Również Arabia Saudyjska twierdzi, że nie chce upolityczniać handlu ropą i naruszać równowagi w OPEC+. Rijad, którego relacje z administracją Bidena do najlepszych nie należą, nie potępił rosyjskiej inwazji ani nie zobowiązał się do zastąpienia swym surowcem rosyjskiej ropy na światowych rynkach. Nie pomogły ani telefoniczna rozmowa Bidena z królem Salmanem, ani wizyty w Rijadzie koordynatora Białego Domu ds. Bliskiego Wschodu i Afryki Północnej Bretta McGurka oraz wysłannika Departamentu Stanu ds. energii Amosa Hochsteina. Saudowie nie słuchają też Europejczyków. Emmanuel Macron rozmawiał telefonicznie z następcą saudyjskiego tronu, a Boris Johnson osobiście pojawił się w Arabii Saudyjskiej i Emiratach. Też bez rezultatu.
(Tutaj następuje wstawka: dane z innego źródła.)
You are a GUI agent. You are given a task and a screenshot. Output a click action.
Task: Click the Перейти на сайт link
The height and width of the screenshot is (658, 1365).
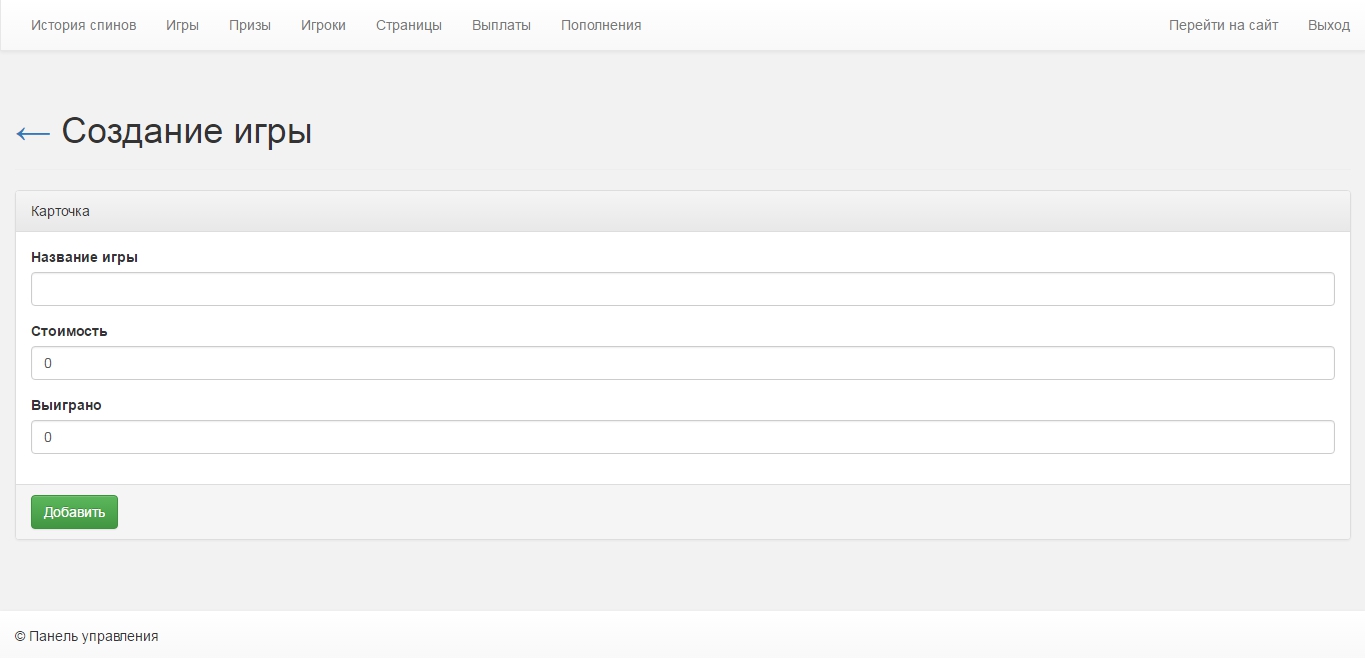[1223, 25]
Ceny ropy rosły przez cały rok, a po inwazji Rosji na Ukrainę pod koniec lutego osiągnęły najwyższy poziom od 2008 roku. Prezydent USA naciskał na członków OPEC, aby zwiększyli produkcję ropy w celu obniżenia cen. Ale usłyszał odmowę. Stany Zjednoczone chcą, aby kraje należące do porozumienia OPEC+ zwiększyły produkcję ropy naftowej szybciej, niż grupa ta uzgodniła w sierpniu 2021. Jednak OPEC, z Saudami na czele, zachowuje się lojalnie wobec wspólnika w kartelu, czyli Rosji. Kilka dni temu ogłoszono, że OPEC+ nie zmienia strategii powolnego wzrostu wydobycia i od 1 maja będzie to jedynie 432 tys. baryłek dziennie więcej. Wcześniej, 1 marca, ustalono taki sam wzrost w kwietniu. Oczywiście jest to korzystne dla Rosji, bo większy wzrost wydobycia niewiele by jej dał w związku z ograniczaniem importu jej ropy przez Zachód. Po drugie ceny by poszły w dół, ale też zarobiliby więcej (większy eksport) inni członkowie OPEC+, głównie ci z Zatoki.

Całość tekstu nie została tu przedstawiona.